WHAT TO PRODUCE: From the line containing "Select the purple 2275.00 price label" through the last line of the entries below, print each line exactly. Pictures stay out.

RECORDS TO USE:
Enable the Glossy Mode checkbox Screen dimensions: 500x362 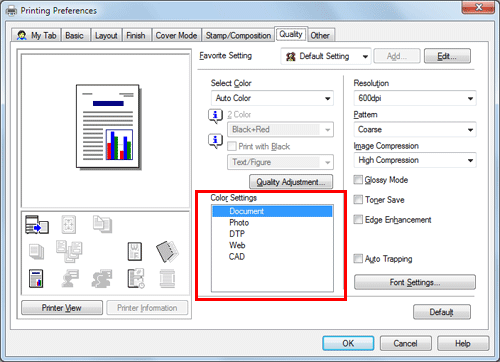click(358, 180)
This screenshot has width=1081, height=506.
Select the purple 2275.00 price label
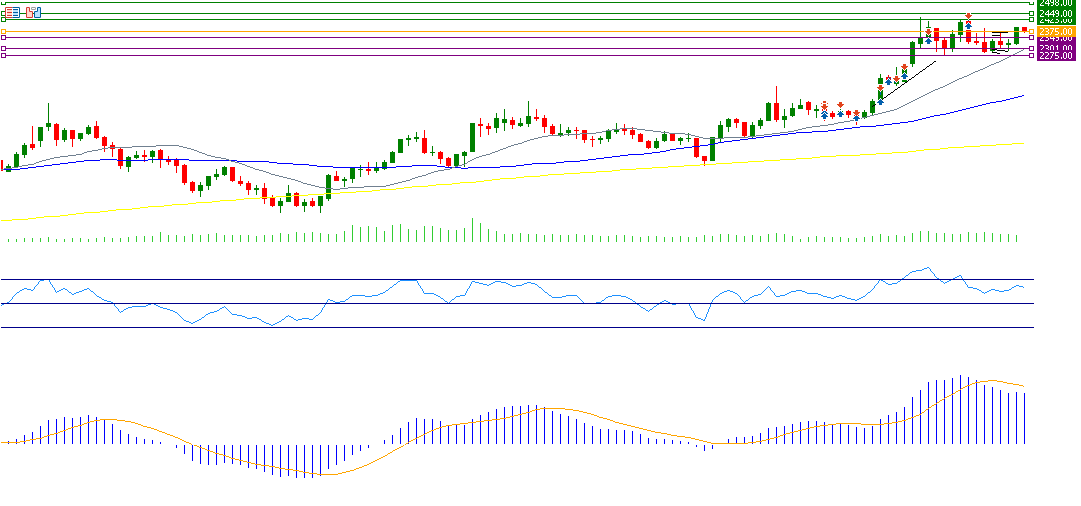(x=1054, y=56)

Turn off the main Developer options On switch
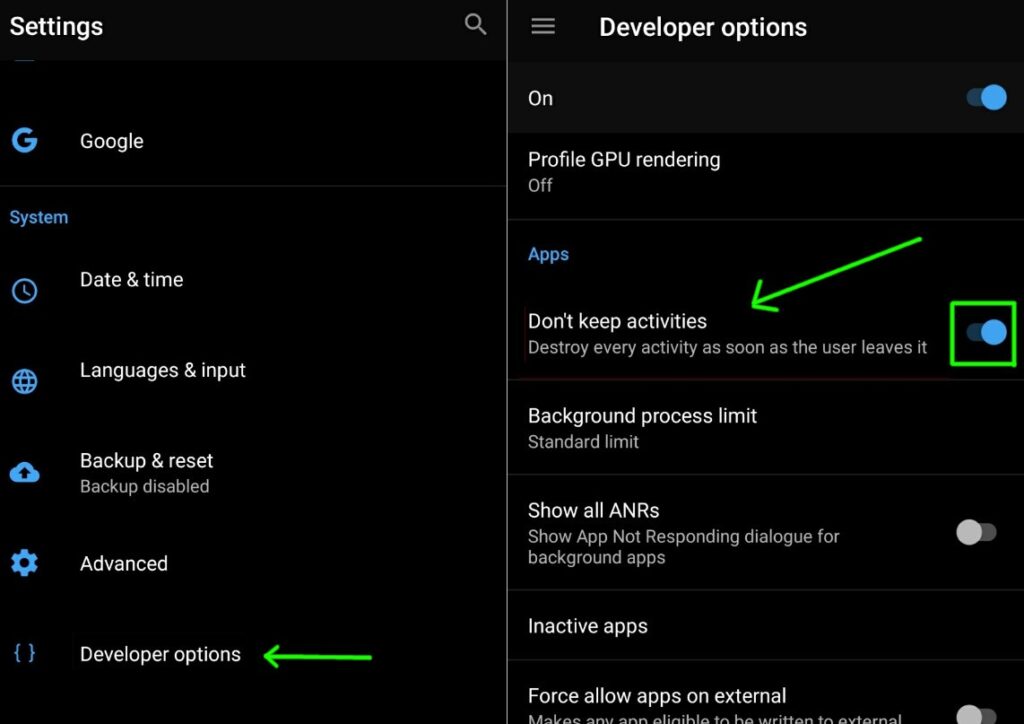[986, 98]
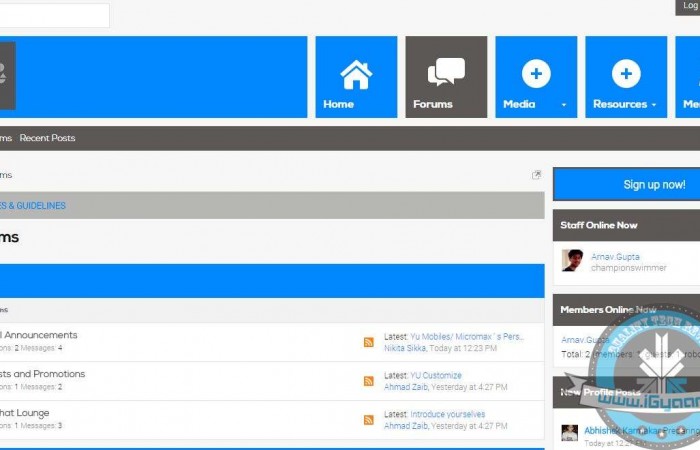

SOLUTION TO THIS TASK:
Select the purple 2275.00 price label
(x=1054, y=56)

Turn off the main Developer options On switch
[986, 98]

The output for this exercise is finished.